Beginning with the line that contains "Task: Open Outlook from the taskbar", reproduce the remaining lines of the material exactly, up to and including the last one, but no pictures.
DATASET CONTENT section start
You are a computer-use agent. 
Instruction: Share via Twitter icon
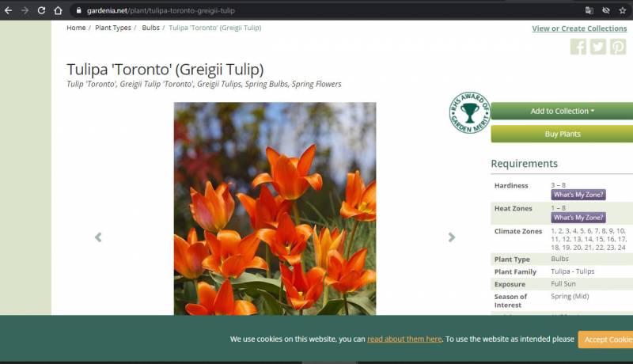coord(598,47)
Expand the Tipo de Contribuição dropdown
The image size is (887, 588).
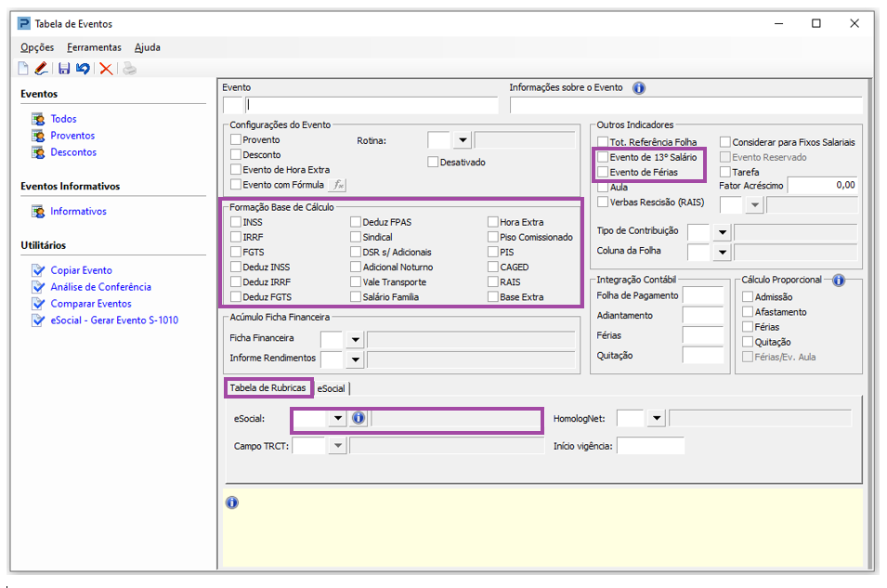pyautogui.click(x=722, y=231)
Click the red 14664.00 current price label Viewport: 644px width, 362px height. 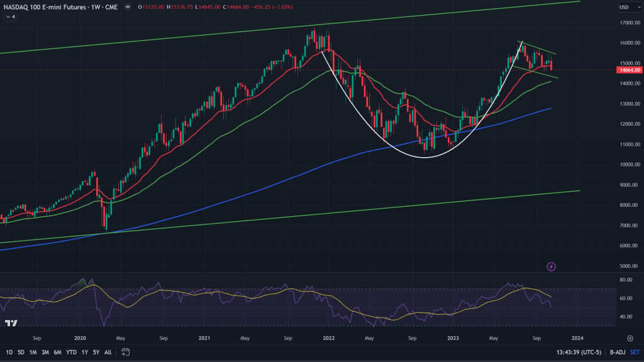[630, 70]
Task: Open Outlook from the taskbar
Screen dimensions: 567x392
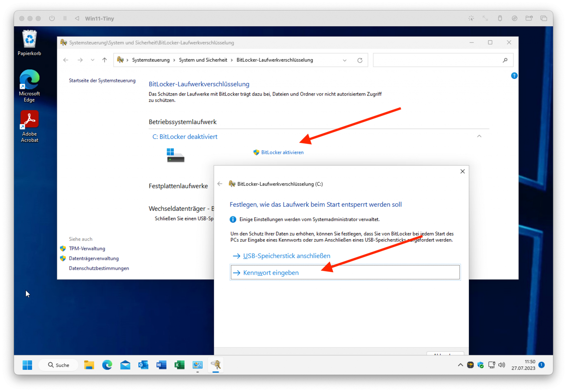Action: click(143, 365)
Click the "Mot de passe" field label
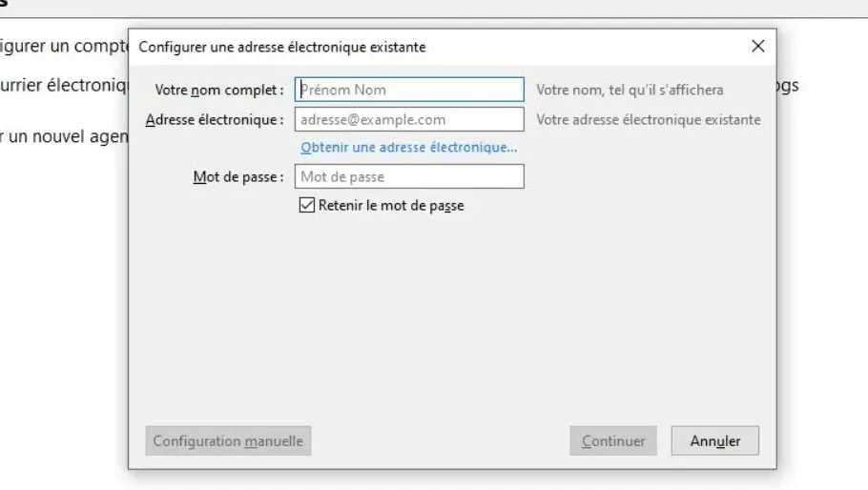 coord(238,176)
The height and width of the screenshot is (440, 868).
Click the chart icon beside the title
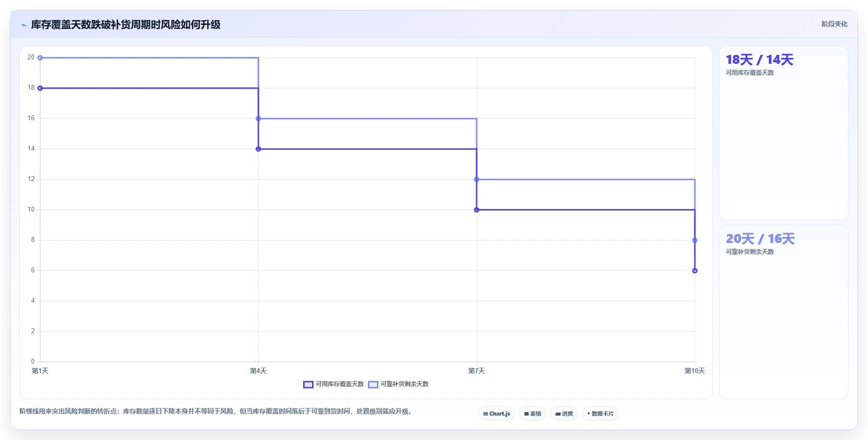coord(23,25)
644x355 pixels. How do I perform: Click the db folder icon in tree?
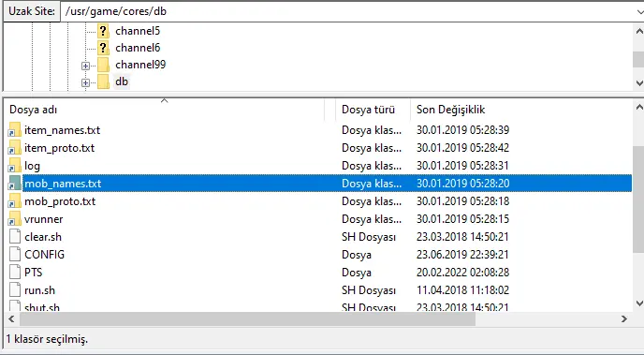[x=103, y=81]
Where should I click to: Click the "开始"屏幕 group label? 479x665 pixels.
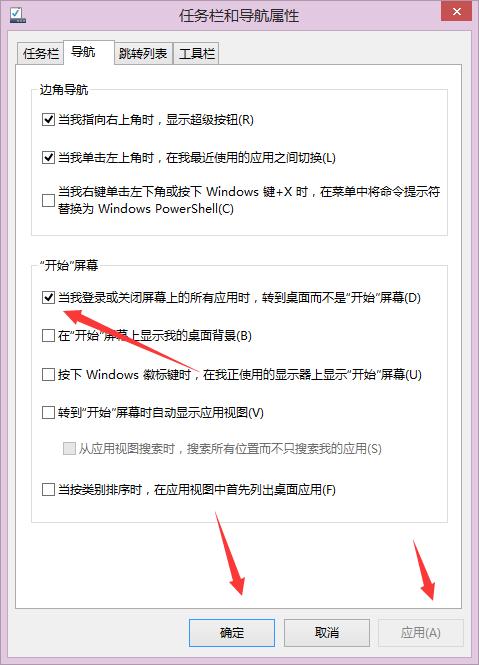coord(69,265)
DATASET CONTENT section end
EXERCISE RESULT>
Task: Open Outlook from the taskbar
Screen dimensions: 567x392
Action: click(143, 365)
Click the "Mot de passe" field label
 coord(238,176)
The height and width of the screenshot is (440, 868).
Click the chart icon beside the title
coord(23,25)
644x355 pixels. How do I perform: Click the db folder icon in tree?
[x=103, y=81]
Where should I click to: Click the "开始"屏幕 group label? 479x665 pixels.
coord(69,265)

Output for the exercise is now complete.